Copy out the records below word for word, starting at the first line and ending with the line containing "tap(201, 582)", inclusive.

* * * * * * *

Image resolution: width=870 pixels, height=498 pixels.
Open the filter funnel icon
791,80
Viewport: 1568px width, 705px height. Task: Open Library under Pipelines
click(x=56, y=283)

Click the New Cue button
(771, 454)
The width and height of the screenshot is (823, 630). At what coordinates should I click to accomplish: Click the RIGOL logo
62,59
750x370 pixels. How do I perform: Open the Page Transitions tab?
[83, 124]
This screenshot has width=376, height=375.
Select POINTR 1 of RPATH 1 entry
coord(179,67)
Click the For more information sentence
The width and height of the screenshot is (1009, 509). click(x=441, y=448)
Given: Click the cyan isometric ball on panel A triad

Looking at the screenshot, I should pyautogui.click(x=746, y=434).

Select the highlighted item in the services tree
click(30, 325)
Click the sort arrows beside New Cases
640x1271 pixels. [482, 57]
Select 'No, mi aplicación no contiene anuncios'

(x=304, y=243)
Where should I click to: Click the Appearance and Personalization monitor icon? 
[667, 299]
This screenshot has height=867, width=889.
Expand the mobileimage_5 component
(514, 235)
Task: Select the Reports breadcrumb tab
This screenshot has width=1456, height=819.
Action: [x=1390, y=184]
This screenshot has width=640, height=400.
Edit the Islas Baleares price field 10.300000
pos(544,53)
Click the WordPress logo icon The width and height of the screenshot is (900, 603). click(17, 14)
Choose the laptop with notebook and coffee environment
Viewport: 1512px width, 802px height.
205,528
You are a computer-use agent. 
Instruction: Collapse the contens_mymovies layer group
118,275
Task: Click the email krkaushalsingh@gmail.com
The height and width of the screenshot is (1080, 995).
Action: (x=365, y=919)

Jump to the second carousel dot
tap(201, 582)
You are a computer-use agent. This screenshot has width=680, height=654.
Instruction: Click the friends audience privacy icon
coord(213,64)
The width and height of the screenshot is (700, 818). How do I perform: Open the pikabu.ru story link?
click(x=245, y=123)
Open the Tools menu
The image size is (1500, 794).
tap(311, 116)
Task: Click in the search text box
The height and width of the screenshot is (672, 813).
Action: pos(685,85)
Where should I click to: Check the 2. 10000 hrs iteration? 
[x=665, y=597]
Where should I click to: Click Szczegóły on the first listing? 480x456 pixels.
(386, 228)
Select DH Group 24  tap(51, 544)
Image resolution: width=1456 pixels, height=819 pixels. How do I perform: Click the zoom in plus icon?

* * * * * * *

TASK ANSWER:
Image resolution: width=870 pixels, height=498 pixels.
Open the filter funnel icon
791,80
Viewport: 1568px width, 705px height. Task: Open Library under Pipelines
click(x=56, y=283)

Click the New Cue button
(771, 454)
The width and height of the screenshot is (823, 630). At what coordinates should I click to accomplish: Click the RIGOL logo
62,59
750x370 pixels. How do I perform: Open the Page Transitions tab?
[83, 124]
This screenshot has width=376, height=375.
Select POINTR 1 of RPATH 1 entry
coord(179,67)
Click the For more information sentence
The width and height of the screenshot is (1009, 509). click(x=441, y=448)
Given: Click the cyan isometric ball on panel A triad

Looking at the screenshot, I should pyautogui.click(x=746, y=434).

Select the highlighted item in the services tree
click(30, 325)
Click the sort arrows beside New Cases
640x1271 pixels. [482, 57]
Select 'No, mi aplicación no contiene anuncios'

(x=304, y=243)
Where should I click to: Click the Appearance and Personalization monitor icon? 
[667, 299]
This screenshot has height=867, width=889.
Expand the mobileimage_5 component
(514, 235)
Task: Select the Reports breadcrumb tab
This screenshot has width=1456, height=819.
Action: [x=1390, y=184]
This screenshot has width=640, height=400.
Edit the Islas Baleares price field 10.300000
pos(544,53)
Click the WordPress logo icon The width and height of the screenshot is (900, 603). click(17, 14)
Choose the laptop with notebook and coffee environment
Viewport: 1512px width, 802px height.
205,528
You are a computer-use agent. 
Instruction: Collapse the contens_mymovies layer group
118,275
Task: Click the email krkaushalsingh@gmail.com
The height and width of the screenshot is (1080, 995).
Action: (x=365, y=919)

Jump to the second carousel dot
tap(201, 582)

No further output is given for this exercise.